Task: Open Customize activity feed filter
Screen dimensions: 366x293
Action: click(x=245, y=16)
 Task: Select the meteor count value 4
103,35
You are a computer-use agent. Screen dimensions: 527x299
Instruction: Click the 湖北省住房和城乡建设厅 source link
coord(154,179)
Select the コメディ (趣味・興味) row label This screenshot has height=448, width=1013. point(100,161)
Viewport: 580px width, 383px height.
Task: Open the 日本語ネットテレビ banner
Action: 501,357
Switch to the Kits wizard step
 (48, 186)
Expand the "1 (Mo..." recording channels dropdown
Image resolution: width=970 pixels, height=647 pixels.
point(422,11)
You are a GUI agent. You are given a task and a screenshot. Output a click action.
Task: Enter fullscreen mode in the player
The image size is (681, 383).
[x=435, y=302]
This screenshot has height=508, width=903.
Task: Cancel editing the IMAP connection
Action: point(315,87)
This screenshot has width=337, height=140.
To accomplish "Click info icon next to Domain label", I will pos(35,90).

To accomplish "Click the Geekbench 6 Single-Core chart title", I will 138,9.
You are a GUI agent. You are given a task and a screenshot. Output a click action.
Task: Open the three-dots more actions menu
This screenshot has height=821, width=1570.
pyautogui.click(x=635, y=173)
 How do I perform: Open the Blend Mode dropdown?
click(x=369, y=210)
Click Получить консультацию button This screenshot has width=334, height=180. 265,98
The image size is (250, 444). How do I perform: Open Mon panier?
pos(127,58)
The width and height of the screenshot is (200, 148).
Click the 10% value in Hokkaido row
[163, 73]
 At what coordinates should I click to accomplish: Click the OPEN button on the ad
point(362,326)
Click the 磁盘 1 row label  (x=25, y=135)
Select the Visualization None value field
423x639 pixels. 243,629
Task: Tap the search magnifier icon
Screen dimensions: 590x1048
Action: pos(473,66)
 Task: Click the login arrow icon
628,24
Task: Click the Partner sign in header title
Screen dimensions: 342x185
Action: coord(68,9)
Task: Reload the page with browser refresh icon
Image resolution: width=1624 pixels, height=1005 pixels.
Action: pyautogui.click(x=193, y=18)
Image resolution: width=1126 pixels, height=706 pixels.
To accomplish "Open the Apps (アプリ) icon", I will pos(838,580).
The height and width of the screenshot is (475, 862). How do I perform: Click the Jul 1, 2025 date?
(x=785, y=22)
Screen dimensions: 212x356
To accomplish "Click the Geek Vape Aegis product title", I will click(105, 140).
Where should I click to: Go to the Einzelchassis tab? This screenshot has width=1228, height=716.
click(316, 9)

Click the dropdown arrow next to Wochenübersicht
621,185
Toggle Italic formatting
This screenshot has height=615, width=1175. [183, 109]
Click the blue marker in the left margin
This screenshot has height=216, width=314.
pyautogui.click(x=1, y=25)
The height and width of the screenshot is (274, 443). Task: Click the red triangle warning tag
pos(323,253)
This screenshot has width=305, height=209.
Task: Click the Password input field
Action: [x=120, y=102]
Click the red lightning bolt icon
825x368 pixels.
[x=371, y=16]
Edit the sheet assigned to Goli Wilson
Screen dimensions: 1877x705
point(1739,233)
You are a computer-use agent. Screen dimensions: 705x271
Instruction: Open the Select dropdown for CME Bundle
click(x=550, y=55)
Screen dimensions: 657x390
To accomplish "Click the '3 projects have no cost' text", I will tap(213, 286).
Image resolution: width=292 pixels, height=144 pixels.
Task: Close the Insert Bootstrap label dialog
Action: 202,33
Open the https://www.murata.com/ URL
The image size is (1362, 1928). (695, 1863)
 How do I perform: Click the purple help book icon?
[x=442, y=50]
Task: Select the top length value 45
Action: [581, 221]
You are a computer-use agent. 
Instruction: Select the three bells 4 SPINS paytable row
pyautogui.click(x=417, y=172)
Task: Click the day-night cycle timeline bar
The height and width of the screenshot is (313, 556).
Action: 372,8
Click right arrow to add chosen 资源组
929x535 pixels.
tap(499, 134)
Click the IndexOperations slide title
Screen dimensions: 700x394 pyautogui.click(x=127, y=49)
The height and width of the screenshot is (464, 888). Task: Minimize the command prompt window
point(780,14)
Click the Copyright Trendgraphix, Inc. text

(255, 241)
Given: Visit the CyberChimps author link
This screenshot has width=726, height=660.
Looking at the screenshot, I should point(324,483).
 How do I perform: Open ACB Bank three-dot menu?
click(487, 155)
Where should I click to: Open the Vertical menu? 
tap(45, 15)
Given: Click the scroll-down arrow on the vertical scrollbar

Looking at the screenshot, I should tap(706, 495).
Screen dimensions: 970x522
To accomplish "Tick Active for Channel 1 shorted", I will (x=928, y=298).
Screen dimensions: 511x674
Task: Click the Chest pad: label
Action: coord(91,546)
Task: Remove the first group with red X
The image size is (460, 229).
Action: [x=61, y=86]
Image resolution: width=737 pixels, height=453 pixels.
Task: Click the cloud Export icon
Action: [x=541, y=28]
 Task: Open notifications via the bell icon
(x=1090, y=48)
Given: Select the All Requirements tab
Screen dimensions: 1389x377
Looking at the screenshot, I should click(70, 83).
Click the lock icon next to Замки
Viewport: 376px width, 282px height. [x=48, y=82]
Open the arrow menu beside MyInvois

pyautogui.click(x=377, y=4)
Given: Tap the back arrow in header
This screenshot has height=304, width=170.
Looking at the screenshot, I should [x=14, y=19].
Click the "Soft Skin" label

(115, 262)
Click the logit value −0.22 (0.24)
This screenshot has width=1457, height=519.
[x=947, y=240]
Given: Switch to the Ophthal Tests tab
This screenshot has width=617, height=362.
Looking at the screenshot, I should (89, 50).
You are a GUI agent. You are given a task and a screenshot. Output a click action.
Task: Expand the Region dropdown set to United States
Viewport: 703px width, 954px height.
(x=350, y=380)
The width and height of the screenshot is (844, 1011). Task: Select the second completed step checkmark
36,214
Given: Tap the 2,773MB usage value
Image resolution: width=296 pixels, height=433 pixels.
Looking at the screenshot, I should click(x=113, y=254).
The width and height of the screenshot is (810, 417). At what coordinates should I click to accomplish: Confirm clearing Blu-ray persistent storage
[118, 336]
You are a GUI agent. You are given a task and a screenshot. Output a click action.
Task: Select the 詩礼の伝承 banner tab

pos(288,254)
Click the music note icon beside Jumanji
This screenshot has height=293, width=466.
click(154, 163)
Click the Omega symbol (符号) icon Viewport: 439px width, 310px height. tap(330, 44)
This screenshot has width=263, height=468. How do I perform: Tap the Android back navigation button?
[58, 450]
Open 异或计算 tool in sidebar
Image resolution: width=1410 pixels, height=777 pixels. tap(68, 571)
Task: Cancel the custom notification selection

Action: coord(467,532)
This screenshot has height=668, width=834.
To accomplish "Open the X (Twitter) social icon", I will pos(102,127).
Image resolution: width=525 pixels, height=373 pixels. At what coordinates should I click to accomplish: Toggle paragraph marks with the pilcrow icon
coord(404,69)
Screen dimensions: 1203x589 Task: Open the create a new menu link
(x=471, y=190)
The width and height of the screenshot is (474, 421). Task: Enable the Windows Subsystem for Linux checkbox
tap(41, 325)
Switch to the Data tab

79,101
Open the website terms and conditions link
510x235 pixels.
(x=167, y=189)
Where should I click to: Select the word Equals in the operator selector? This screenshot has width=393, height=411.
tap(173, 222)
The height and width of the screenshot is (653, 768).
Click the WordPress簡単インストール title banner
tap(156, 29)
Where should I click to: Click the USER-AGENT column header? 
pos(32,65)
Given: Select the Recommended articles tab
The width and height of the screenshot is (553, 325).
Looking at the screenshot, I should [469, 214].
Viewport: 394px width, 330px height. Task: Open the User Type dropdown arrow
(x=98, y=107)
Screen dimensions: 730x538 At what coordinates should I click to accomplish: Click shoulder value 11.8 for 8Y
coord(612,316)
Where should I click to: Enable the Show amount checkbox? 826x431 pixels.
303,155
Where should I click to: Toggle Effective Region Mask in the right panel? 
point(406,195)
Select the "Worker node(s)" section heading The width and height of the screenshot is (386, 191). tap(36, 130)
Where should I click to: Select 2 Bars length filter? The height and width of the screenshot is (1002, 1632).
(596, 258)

···

• EXERCISE:
From the first line of the entries above to the line with "Click the 磁盘", please return every line exactly, keeping both ends.

• WRITTEN SOLUTION:
Task: Open Customize activity feed filter
Screen dimensions: 366x293
Action: click(x=245, y=16)
 Task: Select the meteor count value 4
103,35
You are a computer-use agent. Screen dimensions: 527x299
Instruction: Click the 湖北省住房和城乡建设厅 source link
coord(154,179)
Select the コメディ (趣味・興味) row label This screenshot has height=448, width=1013. point(100,161)
Viewport: 580px width, 383px height.
Task: Open the 日本語ネットテレビ banner
Action: 501,357
Switch to the Kits wizard step
 (48, 186)
Expand the "1 (Mo..." recording channels dropdown
Image resolution: width=970 pixels, height=647 pixels.
point(422,11)
You are a GUI agent. You are given a task and a screenshot. Output a click action.
Task: Enter fullscreen mode in the player
The image size is (681, 383).
[x=435, y=302]
This screenshot has height=508, width=903.
Task: Cancel editing the IMAP connection
Action: point(315,87)
This screenshot has width=337, height=140.
To accomplish "Click info icon next to Domain label", I will pos(35,90).

To accomplish "Click the Geekbench 6 Single-Core chart title", I will 138,9.
You are a GUI agent. You are given a task and a screenshot. Output a click action.
Task: Open the three-dots more actions menu
This screenshot has height=821, width=1570.
pyautogui.click(x=635, y=173)
 How do I perform: Open the Blend Mode dropdown?
click(x=369, y=210)
Click Получить консультацию button This screenshot has width=334, height=180. 265,98
The image size is (250, 444). How do I perform: Open Mon panier?
pos(127,58)
The width and height of the screenshot is (200, 148).
Click the 10% value in Hokkaido row
[163, 73]
 At what coordinates should I click to accomplish: Click the OPEN button on the ad
point(362,326)
Click the 磁盘 1 row label  (x=25, y=135)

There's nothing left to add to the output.